|How can the MicroWorlds in Action site help me?|
The MicroWorlds in Action site is designed to be helpful to beginners and experienced users of Logo and MicroWorlds. MIA assumes a basic familiarity with the MicroWorlds environment: how to create new turtles, textboxes, buttons, and sliders; how to use the graphics tools to draw; how to change a turtle's shape; how to move between the different areas of the environment: the pages, the command center, the graphics area, and the procedures area. The MicroWorlds Help menu and other documentation provided by LCSI can help you get started. MIA's focus is on developing Logo programming skills in the MicroWorlds environment.
Although MIA's project notes and graphics are geared for MW Pro on PCs, MIA has been developed to support users of all versions of MicroWorlds.
Since this collection of resources is developed with children in mind, many children (ages 8 and up) will be empowered as independent learners and teachers of MicroWorlds: able to work their way through these materials with minimal adult support and even to coach their peers, using these materials as a framework and a reference. While the explanations, projects, and user interface are geared for a young audience, they should provide a lively, accessible, user-friendly environment for adults to build their Logo programming skills while guiding young people in their use of MicroWorlds. MIA has the ability to support teachers who have little or no background in programming and don't have extraordinary amounts of time to devote to getting MicroWorlds working in their classrooms or after-school clubs. Project folders can serve as units of study for the whole class, small groups, or individuals.
This collection is also developed with bilingual users in mind. While the projects are developed in the English version of MicroWorlds Logo, lessons are presented in English and Spanish.
MicroWorlds in Action fills some needs not currently met by other interactive and print resources.
MIA's projects are organized into thematic folders containing up to ten related projects of increasing complexity. Most projects introduce just one new term or skill (except when two or more terms are interrelated and must be introduced simultaneously). Some of the basic terms are reintroduced within several thematic folders so that the user can choose among several projects for learning or solidifying a specific new skill or concept.
Each project includes a goal, a screenshot, a downloadable version, shapes, hyperlinked vocabulary, procedures, a project map, notes and three types of extension questions to stimulate and guide the user in adapting the project or creating a new project using the new skill.
New terms and skills are learned in the context of engaging projects clustered into themes. Each user can access the information needed at an appropriate level of expertise, in the context of project themes of interest. The Vocabulary Table provides hyperlinks to projects in which each term is featured. The projects generally require only minimal explanations, because the careful sequencing of projects within each folder makes the progression of skills largely self-explanatory. The user can immediately see the power of the new term or skill in action and can readily see the effect of small adaptations.

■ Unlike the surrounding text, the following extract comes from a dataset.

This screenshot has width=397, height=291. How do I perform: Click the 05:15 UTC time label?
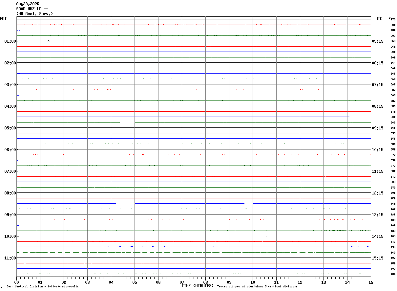point(378,41)
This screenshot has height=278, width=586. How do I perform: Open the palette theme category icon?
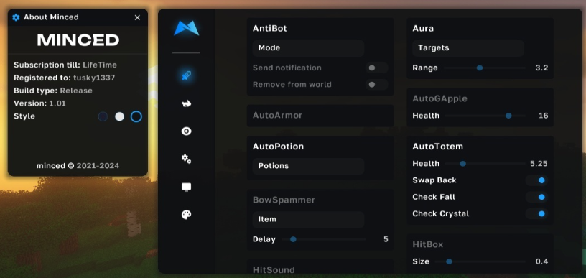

It is designed with children in mind. The materials are free. They can be accessed at any time, in any sequence.
It presents materials in logical sequences with room for variation according to the unique interests and strengths of each student (and teacher). The materials and support structure will always be available, any time, anyplace. The project folders are designed so that many students will be able to work their way through the activities with a minimum of teacher support, and yet each folder also models an effective sequence of teaching lessons, each of which can be implemented in one class period or less. The materials are an effective way for teachers to increase their own programming skills: they ease beginning users of MicroWorlds through the initial learning curve while providing plenty of challenges and ideas for more advanced users. The materials support teachers as learners at any level while also modeling effective classroom lessons and units.
In sum, we hope that OpenWorld Learning’s MicroWorlds in Action will fill a gap in MicroWorlds support materials by drawing on the best features of a project library, a reference manual, a cybercourse, and hands-on workshops, while making optimal use of the interactivity, searchability, and accessibility of the World Wide Web.